■ **Records provided**:
┌──

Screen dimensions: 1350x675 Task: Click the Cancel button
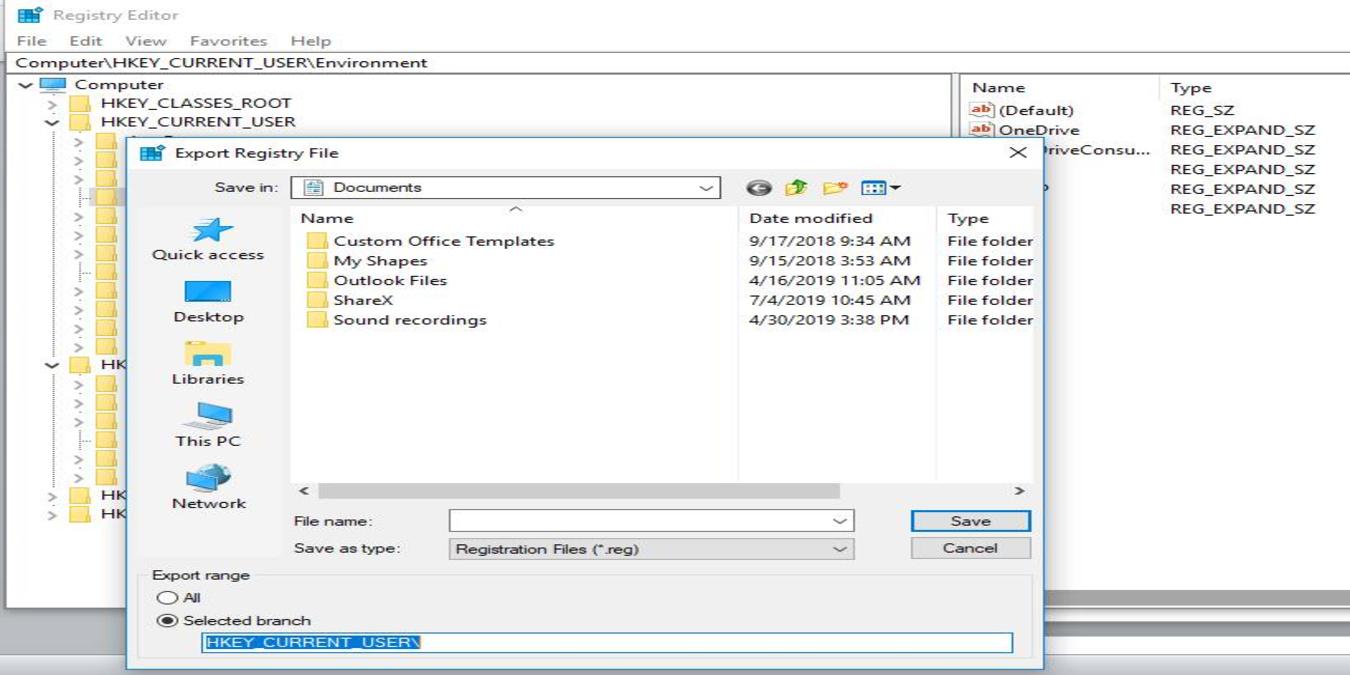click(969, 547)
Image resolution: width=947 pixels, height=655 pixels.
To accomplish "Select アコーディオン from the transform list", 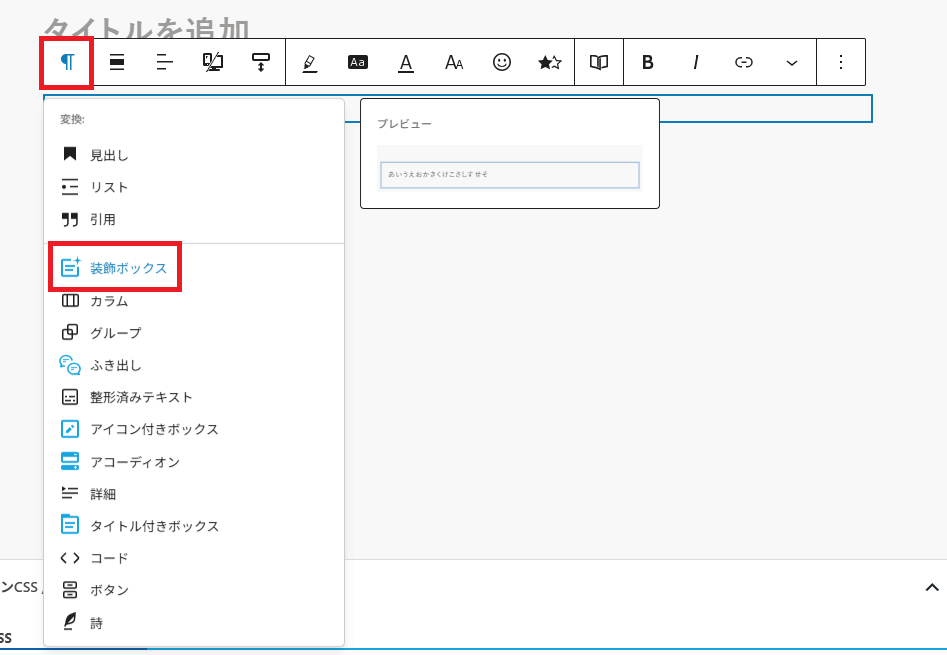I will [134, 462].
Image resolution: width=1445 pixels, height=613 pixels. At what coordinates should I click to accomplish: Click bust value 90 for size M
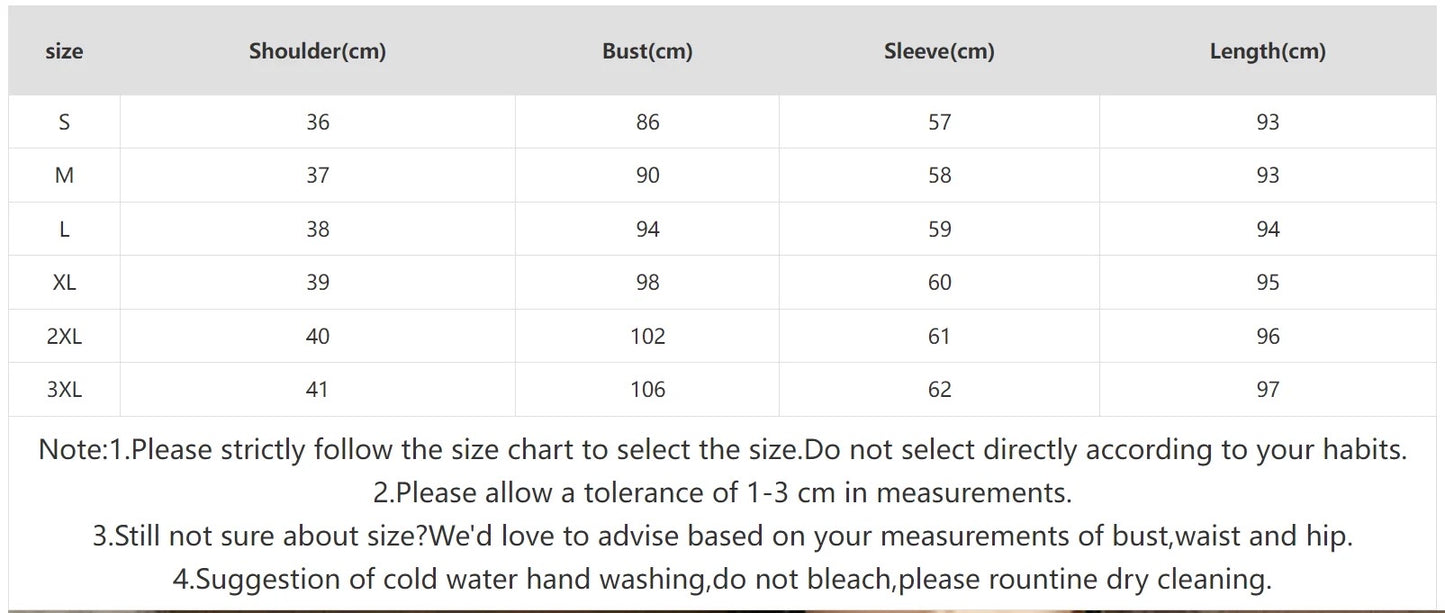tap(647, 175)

└──

■ **Exercise**:
Your copy should hold exactly the lines from the line containing "Image resolution: width=1445" through the last line of the listing above, both included, and no pictures.

■ **Response to this task**:
Image resolution: width=1445 pixels, height=613 pixels. At what coordinates should I click to accomplish: Click bust value 90 for size M
tap(647, 175)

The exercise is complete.